Extracted material section start

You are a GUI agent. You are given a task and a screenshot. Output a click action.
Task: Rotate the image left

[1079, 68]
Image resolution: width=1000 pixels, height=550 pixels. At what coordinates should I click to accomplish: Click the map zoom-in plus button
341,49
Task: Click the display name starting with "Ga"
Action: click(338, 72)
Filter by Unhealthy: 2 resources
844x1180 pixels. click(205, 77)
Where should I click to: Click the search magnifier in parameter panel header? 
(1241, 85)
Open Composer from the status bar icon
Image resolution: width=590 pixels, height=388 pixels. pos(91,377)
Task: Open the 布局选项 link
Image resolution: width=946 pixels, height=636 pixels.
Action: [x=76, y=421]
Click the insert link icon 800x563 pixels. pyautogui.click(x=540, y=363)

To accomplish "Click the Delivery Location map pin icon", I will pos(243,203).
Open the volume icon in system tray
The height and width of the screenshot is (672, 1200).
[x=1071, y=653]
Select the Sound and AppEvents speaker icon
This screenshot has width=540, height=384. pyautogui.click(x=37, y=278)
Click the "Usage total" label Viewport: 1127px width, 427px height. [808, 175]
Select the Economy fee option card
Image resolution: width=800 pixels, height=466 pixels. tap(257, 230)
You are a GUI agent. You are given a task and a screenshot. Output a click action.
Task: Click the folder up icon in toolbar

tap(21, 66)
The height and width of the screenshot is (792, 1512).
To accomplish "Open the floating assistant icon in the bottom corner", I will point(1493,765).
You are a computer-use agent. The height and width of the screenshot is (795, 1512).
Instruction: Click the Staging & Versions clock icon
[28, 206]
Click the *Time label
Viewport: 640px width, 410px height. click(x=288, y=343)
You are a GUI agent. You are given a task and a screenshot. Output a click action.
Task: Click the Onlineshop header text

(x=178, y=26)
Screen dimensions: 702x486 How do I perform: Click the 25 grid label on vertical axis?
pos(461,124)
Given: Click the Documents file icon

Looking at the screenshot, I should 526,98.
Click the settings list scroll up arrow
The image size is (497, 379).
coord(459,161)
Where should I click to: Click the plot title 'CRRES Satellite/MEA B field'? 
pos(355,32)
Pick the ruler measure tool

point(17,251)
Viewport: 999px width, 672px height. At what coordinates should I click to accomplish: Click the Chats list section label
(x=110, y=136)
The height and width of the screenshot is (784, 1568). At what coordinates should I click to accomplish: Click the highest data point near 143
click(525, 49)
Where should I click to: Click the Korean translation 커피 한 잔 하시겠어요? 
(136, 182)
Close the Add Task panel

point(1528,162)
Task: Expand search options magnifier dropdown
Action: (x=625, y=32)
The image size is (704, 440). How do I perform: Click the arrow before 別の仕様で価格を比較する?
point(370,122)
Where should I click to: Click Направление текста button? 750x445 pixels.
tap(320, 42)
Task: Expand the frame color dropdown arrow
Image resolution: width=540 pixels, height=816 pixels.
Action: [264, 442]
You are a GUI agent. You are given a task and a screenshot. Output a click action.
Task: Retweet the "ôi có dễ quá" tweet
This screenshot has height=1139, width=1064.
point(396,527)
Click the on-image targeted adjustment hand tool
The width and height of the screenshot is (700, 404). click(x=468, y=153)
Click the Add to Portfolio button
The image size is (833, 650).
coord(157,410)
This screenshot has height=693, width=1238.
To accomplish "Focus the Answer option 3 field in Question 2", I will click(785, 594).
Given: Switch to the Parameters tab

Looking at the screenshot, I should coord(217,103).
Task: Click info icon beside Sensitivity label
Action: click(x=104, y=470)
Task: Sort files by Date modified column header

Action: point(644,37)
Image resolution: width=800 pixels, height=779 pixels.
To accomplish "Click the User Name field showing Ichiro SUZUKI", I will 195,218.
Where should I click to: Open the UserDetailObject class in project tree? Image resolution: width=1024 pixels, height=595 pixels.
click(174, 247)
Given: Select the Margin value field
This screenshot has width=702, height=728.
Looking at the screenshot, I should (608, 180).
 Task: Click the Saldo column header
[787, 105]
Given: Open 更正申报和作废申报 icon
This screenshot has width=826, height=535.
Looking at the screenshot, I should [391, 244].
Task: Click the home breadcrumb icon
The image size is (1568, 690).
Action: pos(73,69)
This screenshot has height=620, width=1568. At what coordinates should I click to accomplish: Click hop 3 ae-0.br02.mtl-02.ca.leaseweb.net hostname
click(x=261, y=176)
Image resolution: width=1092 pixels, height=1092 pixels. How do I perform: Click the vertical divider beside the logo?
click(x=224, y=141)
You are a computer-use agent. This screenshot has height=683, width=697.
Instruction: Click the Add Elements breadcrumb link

Extracted material section end

Exercise instructions »
Starting at the line above that contains "Task: Retweet the", write out each line exactly until the line that contains "Given: Open 更正申报和作废申报 icon" has been written, and stop there.

Your solution »
Task: Retweet the "ôi có dễ quá" tweet
This screenshot has height=1139, width=1064.
point(396,527)
Click the on-image targeted adjustment hand tool
The width and height of the screenshot is (700, 404). click(x=468, y=153)
Click the Add to Portfolio button
The image size is (833, 650).
coord(157,410)
This screenshot has height=693, width=1238.
To accomplish "Focus the Answer option 3 field in Question 2", I will click(785, 594).
Given: Switch to the Parameters tab

Looking at the screenshot, I should coord(217,103).
Task: Click info icon beside Sensitivity label
Action: click(x=104, y=470)
Task: Sort files by Date modified column header

Action: point(644,37)
Image resolution: width=800 pixels, height=779 pixels.
To accomplish "Click the User Name field showing Ichiro SUZUKI", I will 195,218.
Where should I click to: Open the UserDetailObject class in project tree? Image resolution: width=1024 pixels, height=595 pixels.
click(174, 247)
Given: Select the Margin value field
This screenshot has width=702, height=728.
Looking at the screenshot, I should (608, 180).
 Task: Click the Saldo column header
[787, 105]
Given: Open 更正申报和作废申报 icon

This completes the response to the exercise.